Model registries are useful. They keep track of versions, artifacts, metadata, and promotion state. They are often one of the first visible signs that a machine learning organization is becoming more mature.
But a registry is not an MLOps platform.
A platform has to support the full path from data to decision to monitoring. If the registry is the only mature component, the team can still struggle to reproduce training data, explain event definitions, compare model versions, monitor production behavior, or evaluate whether the model moved the business or clinical outcome.
The platform starts before training
Most production ML risk starts upstream of the model artifact.

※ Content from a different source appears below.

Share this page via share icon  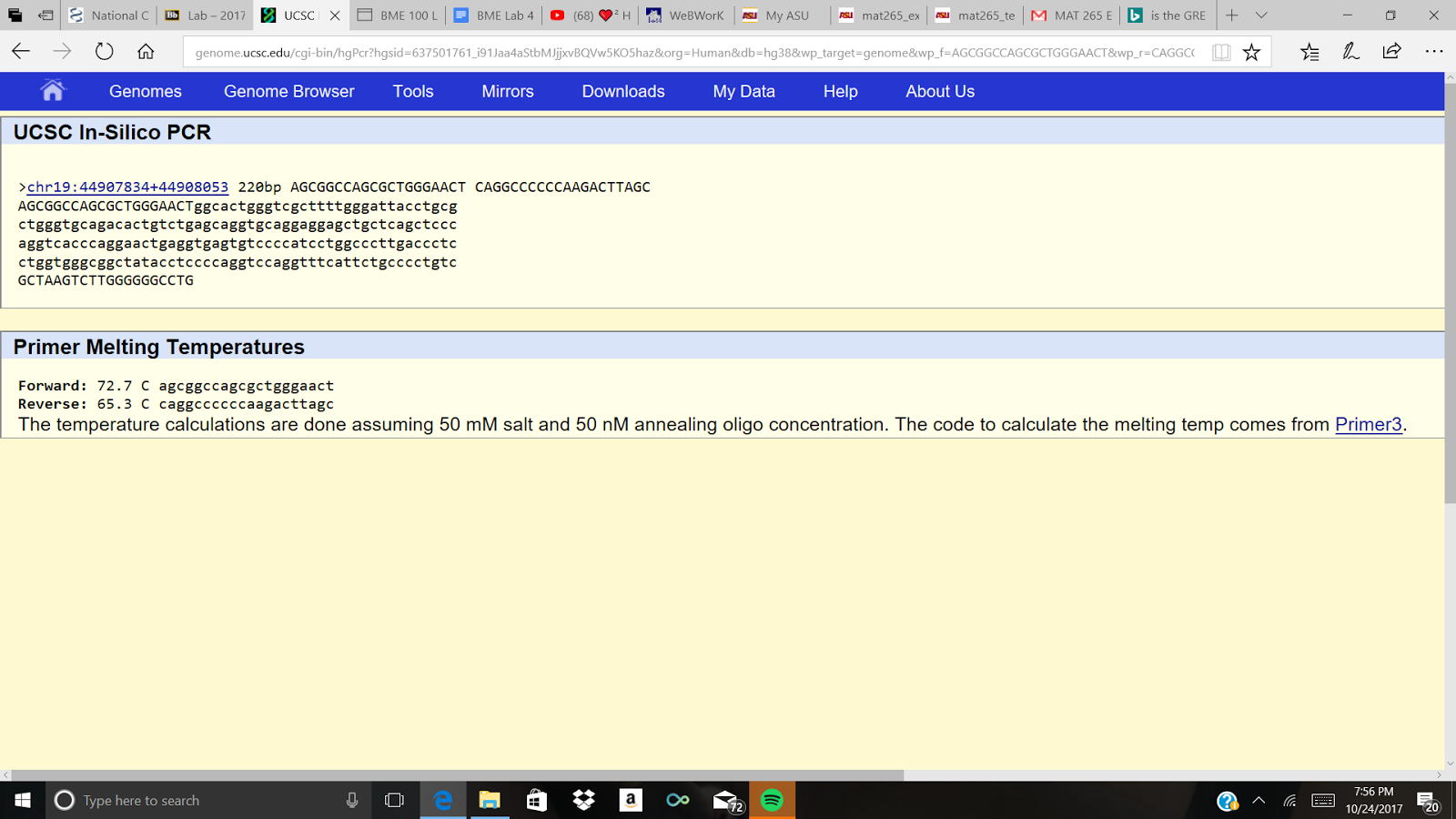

Feature definitions need ownership. Event definitions need versioning. Cohorts need reproducibility. Label logic needs review. Real-time systems need latency and completeness checks. Batch systems need freshness and lineage.
If these parts are informal, the model registry becomes a neat catalog of artifacts built on unstable ground.
Evaluation needs a home
Evaluation should be a first-class product surface, not a folder of one-off notebooks.
A useful evaluation layer makes it easy to answer:
- Which cohort was evaluated?
- Which model version was scored?
- Which event definition was used?
- What was the alert volume at candidate thresholds?
- How did performance differ across hospitals, units, or patient subgroups?
- What changed compared with the prior version?
In clinical AI, retrospective evaluation is not just a model science task. It is part of risk management and product governance.
Serving is part of the contract
Production inference has a contract:
- input schema
- feature freshness
- missingness behavior
- latency expectation
- model version
- output interpretation
- logging requirements
- fallback behavior
When that contract is explicit, teams can reason about reliability. When it is implicit, production issues become archaeology.
Monitoring has to connect to outcomes
Monitoring score distributions and technical health is necessary. It is not sufficient.
A mature platform connects model behavior to the downstream product and operating metrics that justified the model in the first place. That can include utilization, action rates, alert burden, cost avoidance, care variation, or clinical outcome movement.
The platform should make it easier to ask whether the system is still worth running.
The practical takeaway
A model registry is a component. A platform is the operating system around the model.
If the goal is production AI, invest in the boring connective tissue: data definitions, evaluation, serving contracts, observability, governance, and outcome measurement.